La firma del decreto coincide también con la campaña antiabortista que el Gobierno desarrolla en todos los foros internacionales.

De acuerdo con un informe de la Organización Mundial de la Salud, el año último murieron cuatro millones de mujeres en los países en vías de desarrollo por causa de problemas relacionados con el embarazo, dentro de los cuales se inscribe la interrupción de la gestación.

Un gesto que espera respuesta

La frase se dijo ayer en la embajada argentina en Roma: "Con este gesto, el presidente Carlos Menem se pone por delante de la Santa Sede. Hasta ahora, el papado nunca había sugerido algo de este tipo a un país".

La decisión presidencial de instituir el 25 de marzo como Día del Niño por Nacer reconoce como antecedente, en lo conceptual, las reiteradas expresiones del presidente Menem en contra del aborto. Y en lo político, la promesa realizada en la visita que efectuó al Vaticano el 13 de noviembre último.

En esa ocasión, la coincidencia del presidente y del Papa en contra de las prácticas abortivas le valió a Menem un reconocimiento bajo la forma del premio Sendero para la Paz 1999, con el que el Vaticano reconoce liderazgos internacionales.

La propuesta tuvo su derrotero. Menem expuso al papa Juan Pablo II la idea de establecer la celebración del Día del Nonato. Eso fue durante la mañana. Y, al mediodía, avanzó en la idea durante el almuerzo que mantuvo con el cardenal Antonio Sotano, secretario de Estado vaticano y, en los hechos, algo así como el asistente político número uno del Papa.

Esa promesa se convirtió en el texto que hoy el gobierno argentino formalmente comunicará al Vaticano. Y del que, como corresponde, espera una respuesta para los próximos días. "Sin ser demasiado audaces, habrá al menos una expresión de satisfacción por parte del papado", se dijo en la sede diplomática.

En los hechos, eso se convertirá en una expresión por parte de la máxima autoridad de la Iglesia Católica, si bien en los fundamentos de la decisión presidencial se sostiene que el derecho a la vida "no es una cuestión de ideología ni de religión, sino una emanación de la naturaleza humana".

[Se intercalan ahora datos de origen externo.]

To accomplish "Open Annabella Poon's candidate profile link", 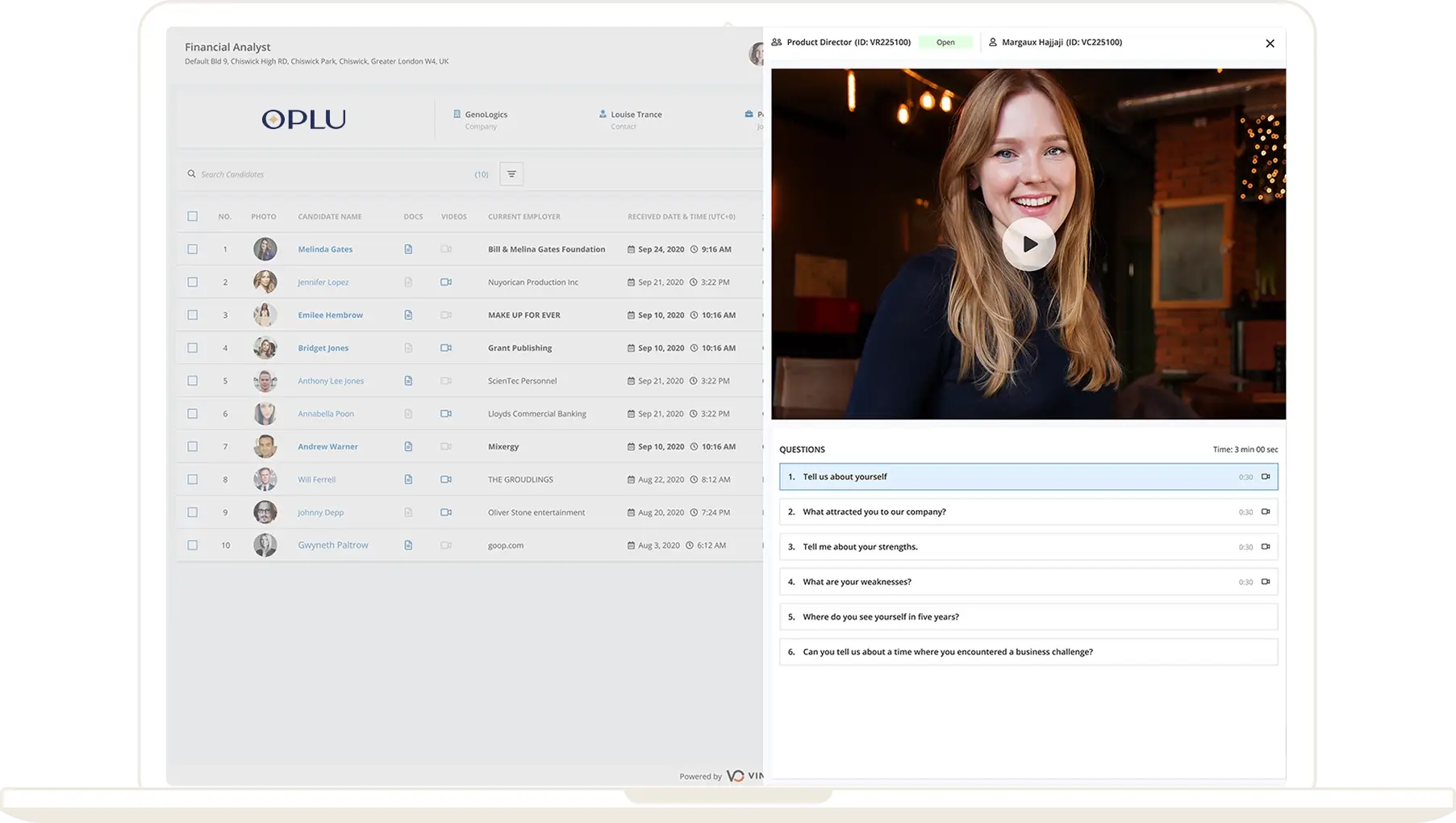I will pyautogui.click(x=326, y=414).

En los fundamentos se afirma que, para todos los hombres, la comunidad internacional ha destacado al niño como un sujeto digno de una especial consideración, y el hecho de que la vida, el mayor de los dones, tiene un valor inviolable y una dignidad irrepetible.

Lo que el argumento presidencial parece soslayar en su exposición es que, más allá de las convicciones personales que puedan compartirse, el momento exacto en que comienza la vida tiene más de una respuesta en la comunidad, lo que, naturalmente, abre la puerta para la expresión de esas posiciones. En ese punto, la argumentación oficial recuerda que, para la Constitución y para la legislación penal y civil del país, la vida comienza en el momento de producirse la concepción.